------ Data extracts

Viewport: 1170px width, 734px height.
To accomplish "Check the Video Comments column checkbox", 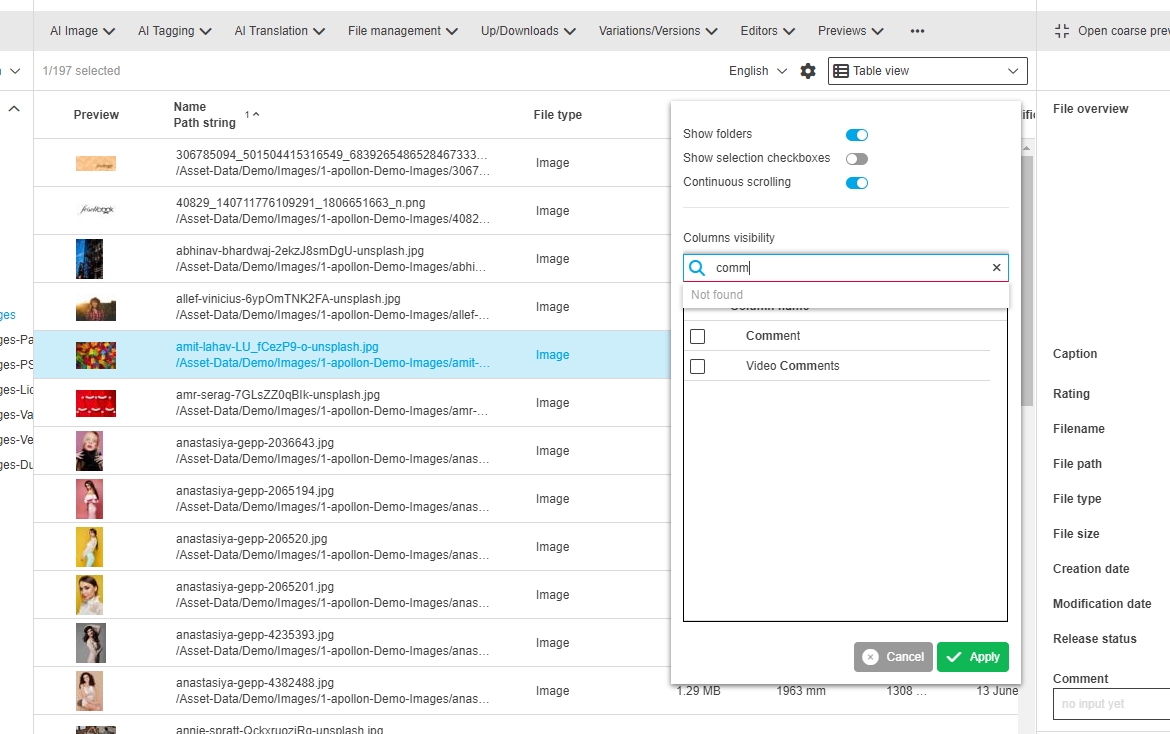I will tap(698, 367).
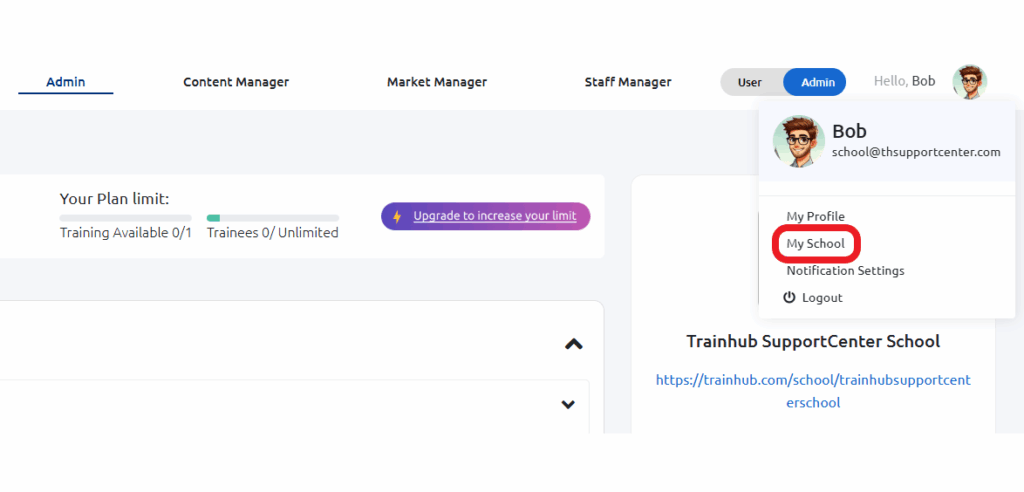
Task: Click the lightning bolt icon on the upgrade button
Action: [397, 216]
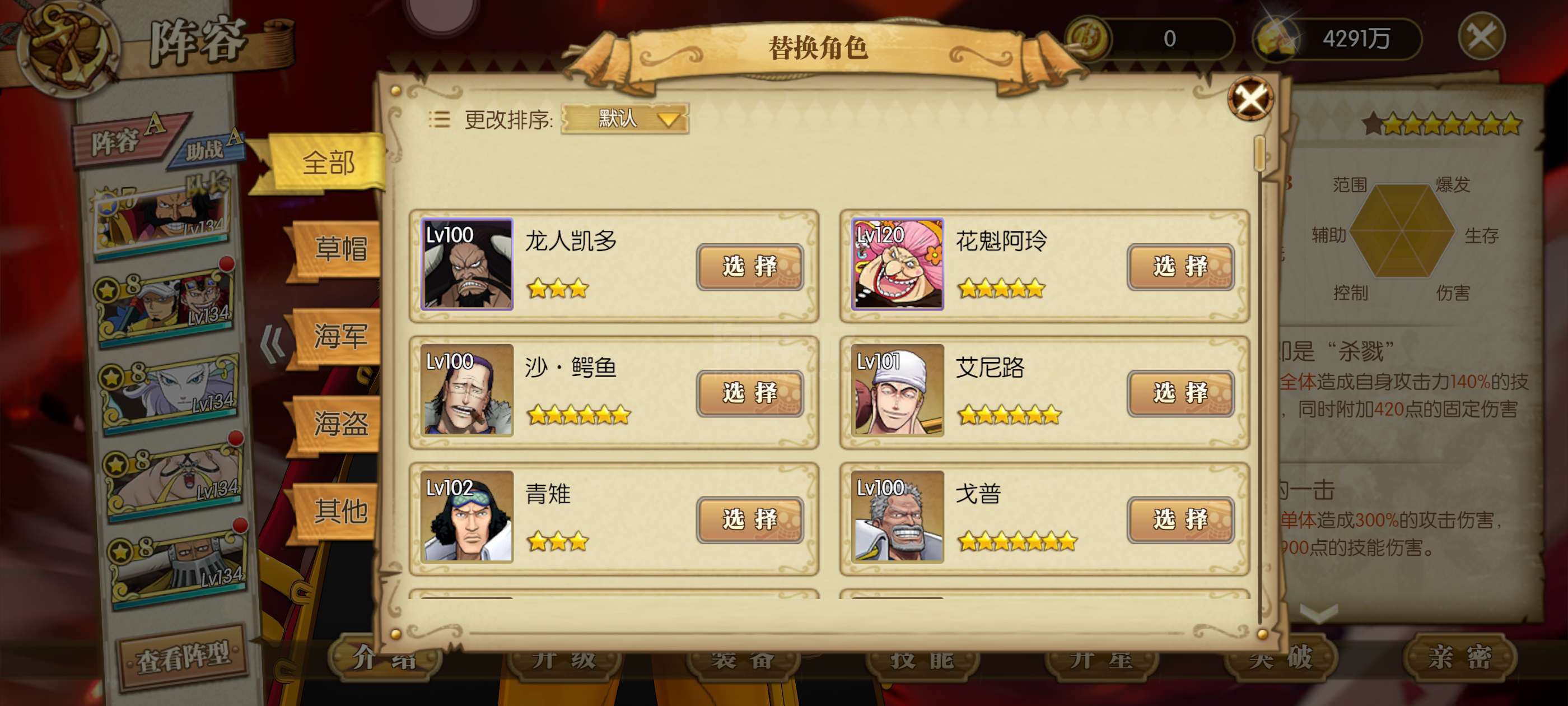Open the 默认 sort order dropdown
The width and height of the screenshot is (1568, 706).
coord(625,118)
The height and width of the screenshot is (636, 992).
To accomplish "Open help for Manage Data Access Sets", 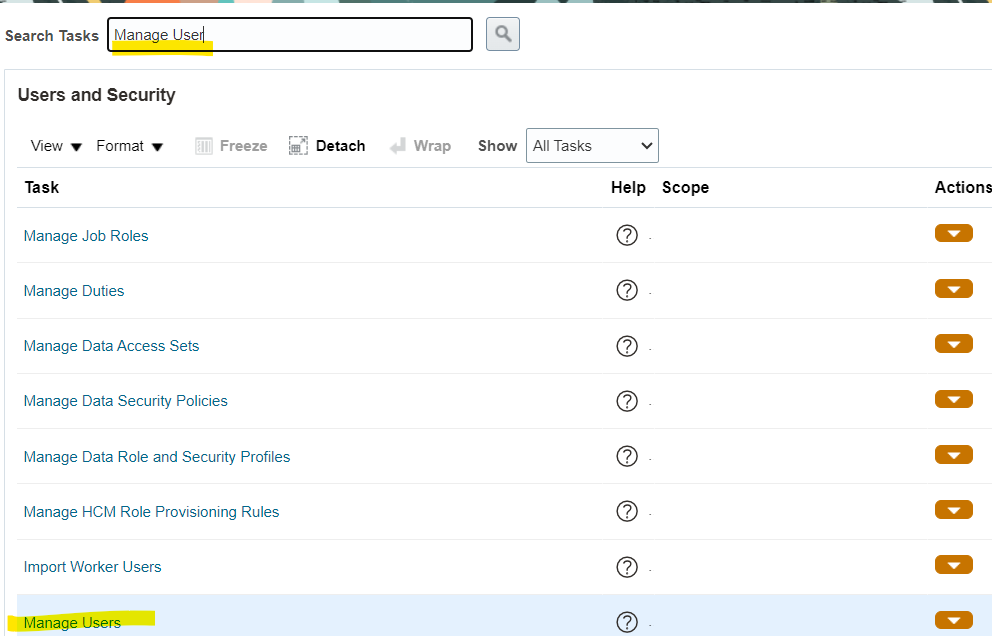I will [627, 346].
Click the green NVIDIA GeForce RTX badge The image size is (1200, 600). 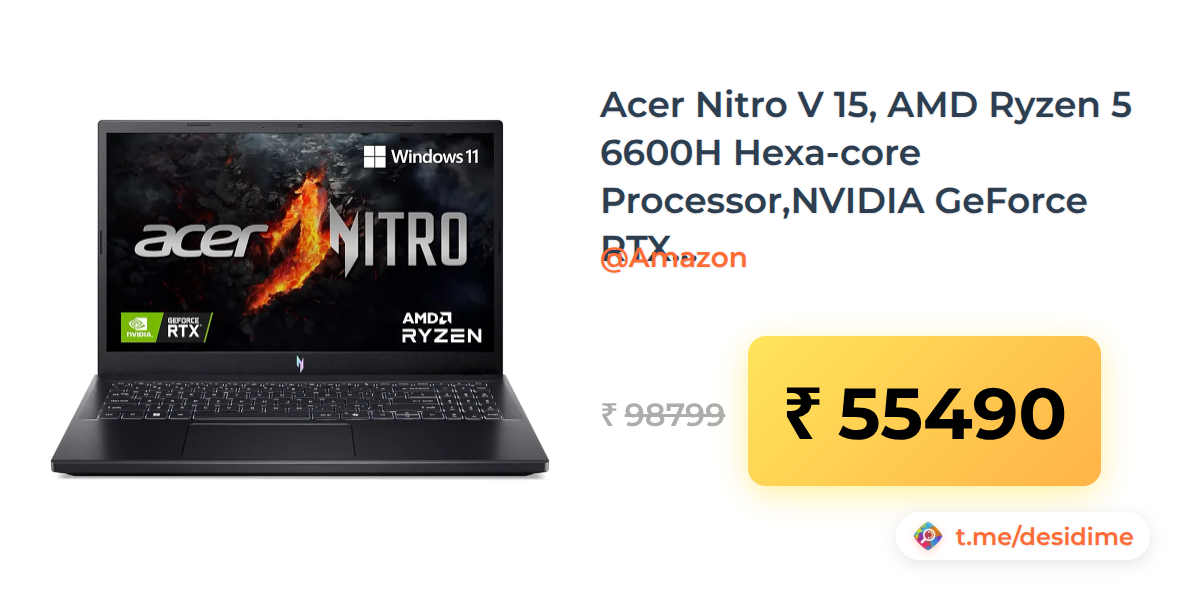click(x=166, y=328)
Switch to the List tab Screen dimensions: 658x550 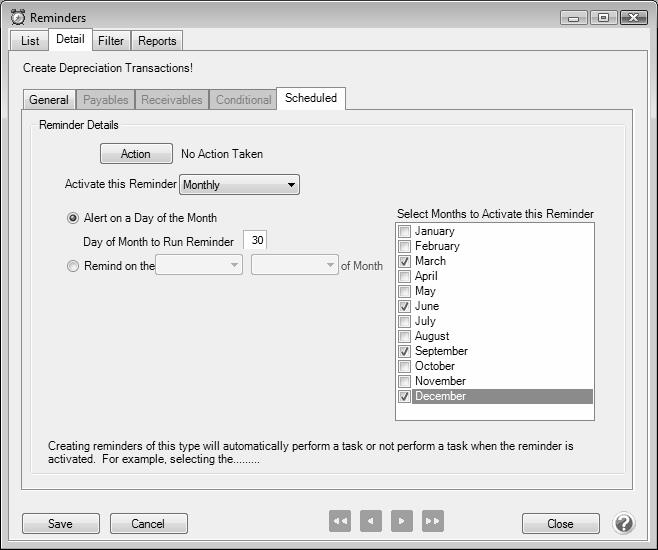[x=30, y=41]
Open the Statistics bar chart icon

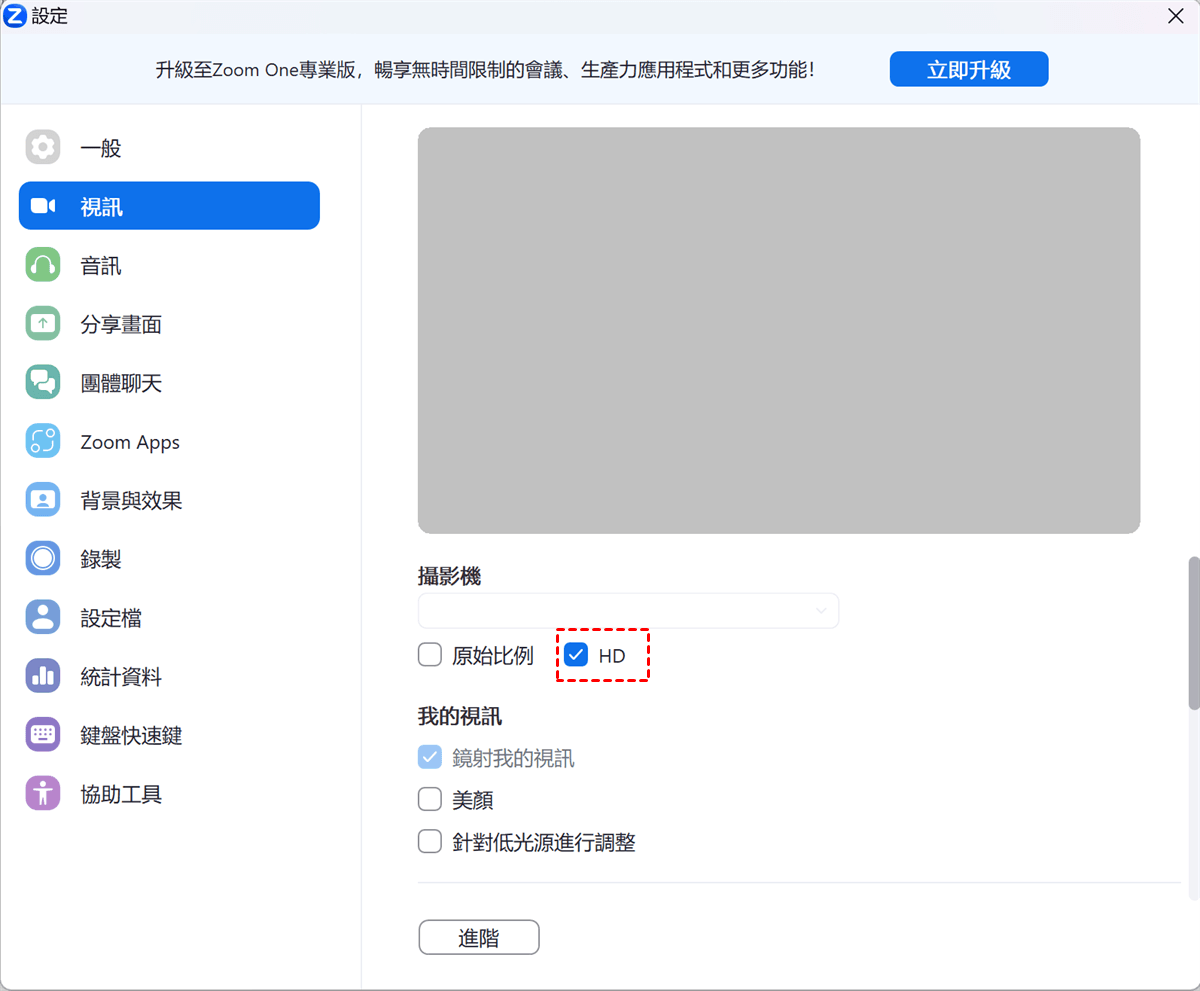(x=43, y=677)
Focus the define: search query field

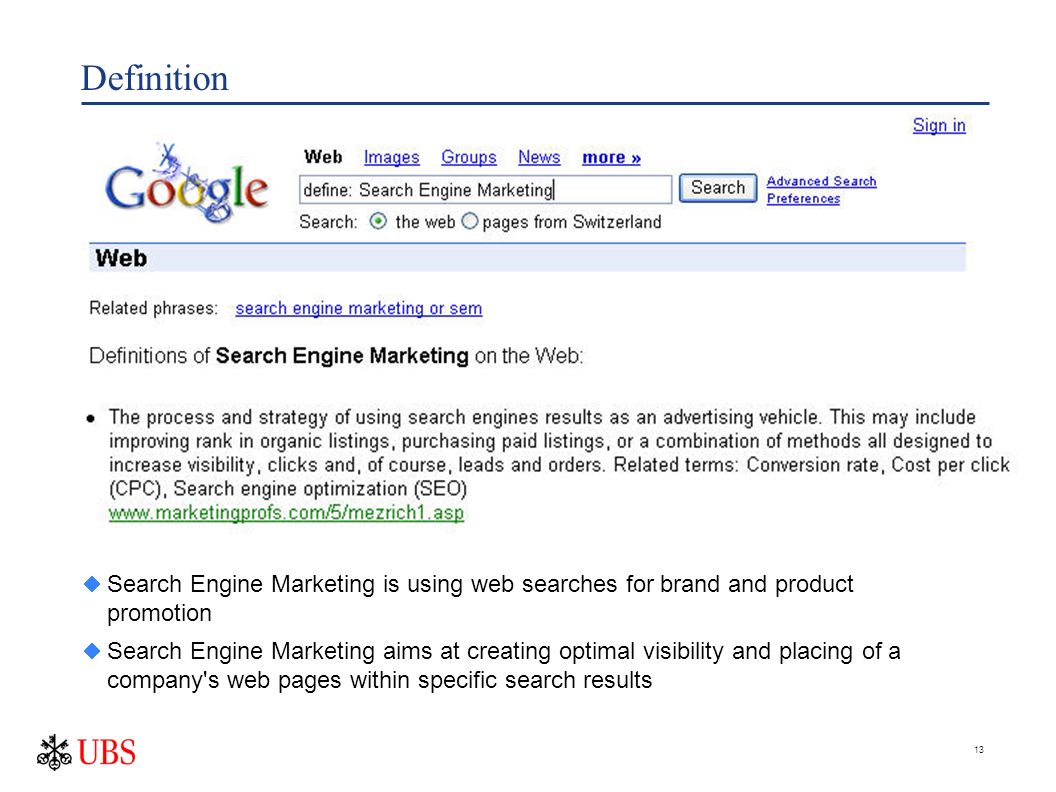pyautogui.click(x=486, y=189)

------------

◆ Assigned task
Write the lines from the line containing "Open the Statistics bar chart icon" through the last line of the data out again exactly, and only those lines; pictures stay out.

◆ Result of this exercise
Open the Statistics bar chart icon

(x=43, y=677)
Focus the define: search query field

pyautogui.click(x=486, y=189)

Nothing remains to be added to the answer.